Além dos obstáculos econômicos, mesmo especialistas sem laços estreitos com
a indústria do petróleo também se mostram céticos em relação aos benefícios
ambientais do hidrogênio. A produção ecologicamente "limpa" do hidrogênio
exige um excedente tremendo de eletricidade de fontes viáveis. Tal excedente
existe apenas em poucos locais, como no paraíso geotérmico da Islândia (onde
o calor da terra pode ser usado para produzir energia) ou o Paraguai (onde
energia hidrelétrica é abundante).
O respeitado Instituto Wuppertal alemão, que estuda o meio ambiente, clima e
energia, examinou os riscos e oportunidades de uma transição forçada para
uma economia a base de hidrogênio. A conclusão foi de que tal transição "não
faria sentido ecológico pelos próximos 30 a 40 anos". Seria muito mais
eficaz introduzir a energia produzida de fontes ecologicamente viáveis
direto na rede elétrica, em vez de usá-la para produzir hidrogênio.

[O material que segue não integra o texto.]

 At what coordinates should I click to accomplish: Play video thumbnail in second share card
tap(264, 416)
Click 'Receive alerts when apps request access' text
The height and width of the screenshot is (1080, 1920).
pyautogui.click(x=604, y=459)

Mas se uma produção limpa e em grande escala de hidrogênio tiver início em
meados do século 21, então o gás provavelmente não terminaria nos tanques de
carros movidos a hidrogênio.
Os produtores de combustíveis de base botânica provavelmente se
transformariam em compradores ávidos do hidrogênio. A produção de diesel BtL
está sofrendo de uma falta severa de hidrogênio. A introdução da substância
altamente reagente no processo de produção da Choren poderia dobrar a
produção das usinas de diesel BtL.
O resultado seria uma cadeia de produção plenamente sustentável, uma que
seguiria o exemplo de milênios de história natural. O hidrogênio é um
elemento que gosta de seu unir a outros elementos. Apenas quando está
combinado com carbono é que resulta no bloco de construção básico da vida
orgânica -e com ele nos recursos de energia do petróleo e do gás natural.
"Em nenhuma parte da natureza o hidrogênio aparece em forma pura", disse
Wolf, o fundador da Choren. "Por que seria assim na indústria?"